Now when women hear those immortal words, it’s usually when someone wants to invade your lower regions with something hard cold and flat, as opposed to something hard hot and throbbing!  Funny that.

The idea of the treatment is to ‘flush out’ your bowels with water, removing food waste that may have been sticking to the sides and lurking there for a zillion years and thus leaving them ‘free flowing’. Digestive system.

This build up of toxins in the digestive system, is believed to contribute to feelings of sluggishness, constipation and colonic irritation goes a long way in getting to the bottom of the problem.  Or should that be the problem of the bottom.

In reality it’s a subtler version of the old fashioned enema, which was regularly freely administered in most hospitals across the land, but these days you have to pay a fortune for the same privilege.

It also has to be remembered that there are differing opinions as to the wisdom of having this treatment.

Some ‘experts’ will tell you that having too many toxins in the body can contribute to life threatening illnesses and so anything that detoxes the system can only be a good thing.

Others will say that during colonic irrigation there is a danger of causing damage to the bowel which will definitely be more harmful than beneficial.

But luckily the choice is yours!

So here’s what happens.  A dual function pipe shaped a bit like a small vibrator is (to put it bluntly), inserted up your bum, it doesn’t hurt at all, and the feeling of discomfort is minimal.

Then, water is gently introduced through the pipe into the lower bowel.  This feels very odd, and gradually you feel as if there is going to be a terrible accident, and huge embarrassment all round, but it doesn’t happen.

After about 30 seconds, the water stops, and then, the contents of your bottom are removed through an outlet valve in the same pipe, so basically, the water comes in, and the crap goes out. Simples.

It travels along the pipe…and THEN……….you see it all travelling through the window of the screen, after which it goes naturally into the plumbing system of wherever you happen to be.

Bizarrely, the therapist then begins to explain what the consistency, colour and general condition of your poo actually indicates.

Words like ‘Oh that’s VERY old waste’ and ‘that’s really healthy stuff there. Look it’s a much better colour‘, are uttered.

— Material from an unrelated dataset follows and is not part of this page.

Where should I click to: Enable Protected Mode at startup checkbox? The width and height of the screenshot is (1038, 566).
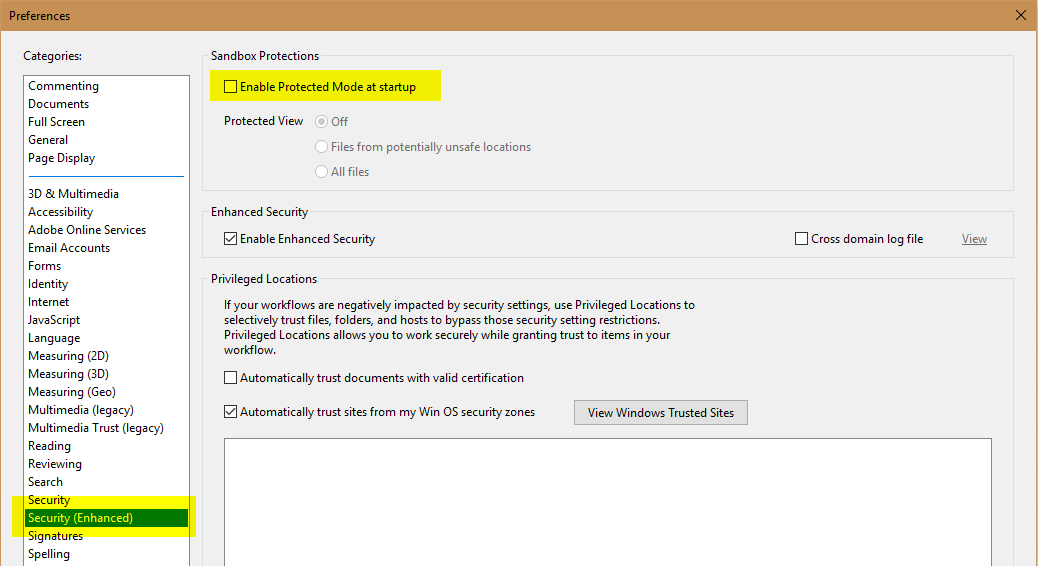tap(231, 87)
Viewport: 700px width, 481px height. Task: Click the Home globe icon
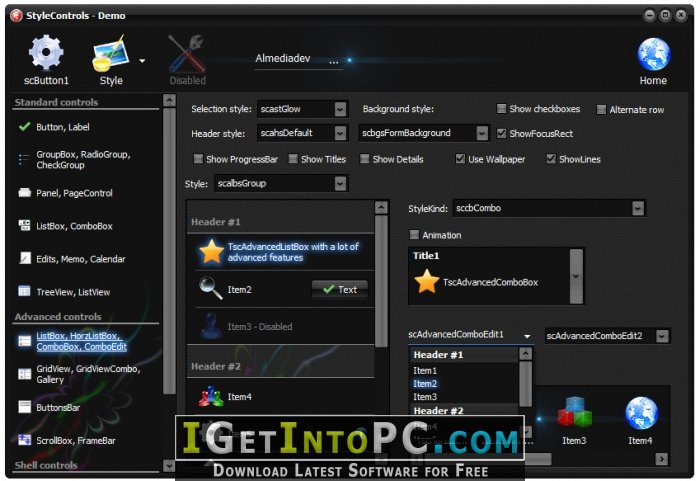(x=653, y=54)
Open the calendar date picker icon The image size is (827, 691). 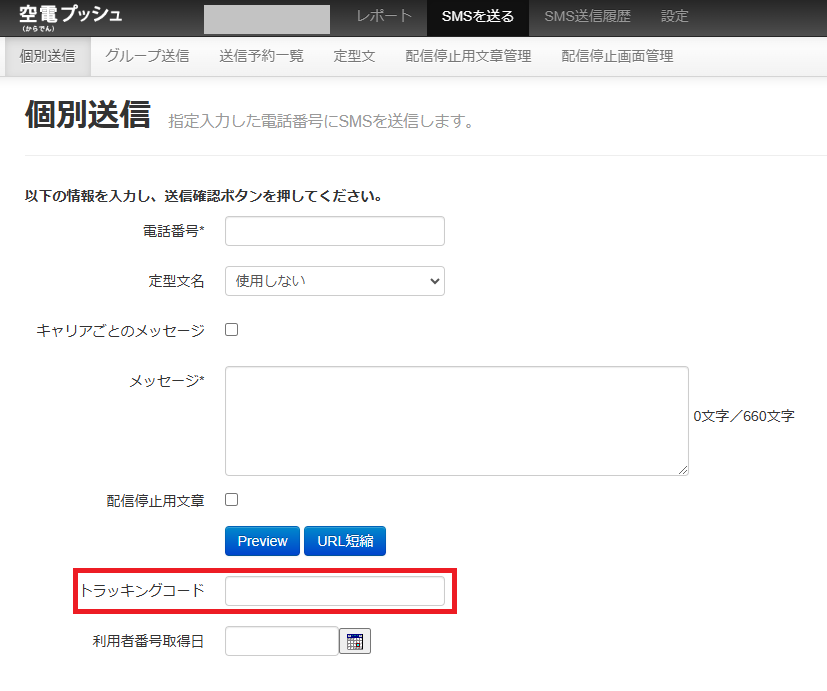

I have similar conversations when shopping with a girlfriend and she utters, ‘oh that dress is a bit old fashioned, look that one is much better colour’.

But let’s be honest, there are some opinions you can do without.

The process is repeated about 8 times, and the idea is that you wait longer each time before the outlet pipe kicks in, so that more water is absorbed into the bowel.

You really do feel as if your bum is going to explode and pebbledash the wall, but trust me it cannot and will not happen.

Eventually towards the end the outlet pipe is running clear and there is nothing left to come out. The fact that you have seen all this crap leaving your body actually makes you feel better.   When it’s all over, and the pipe is removed, you just nip to the loo to make sure that there is no water left to come out, which there usually isn’t.

I went shopping straight afterwards and almost skipped along the road.  At around £80.00 per flush, it is not a cheap option, but I have to say it is one I would repeat often if money permitted.       Colonic irrigation gift token. H60

I had loads more energy and my head felt much clearer, leading me to wonder if maybe my brains are in my arse after all!

It definitely does kick start your digestive process, and you will feel and look instantly slimmer, which will motivate you to crack on and cut those carbs.

All in all it was a successful outcome and I was indeed flushed to excess…….

What do you think, would you give it a ‘go’?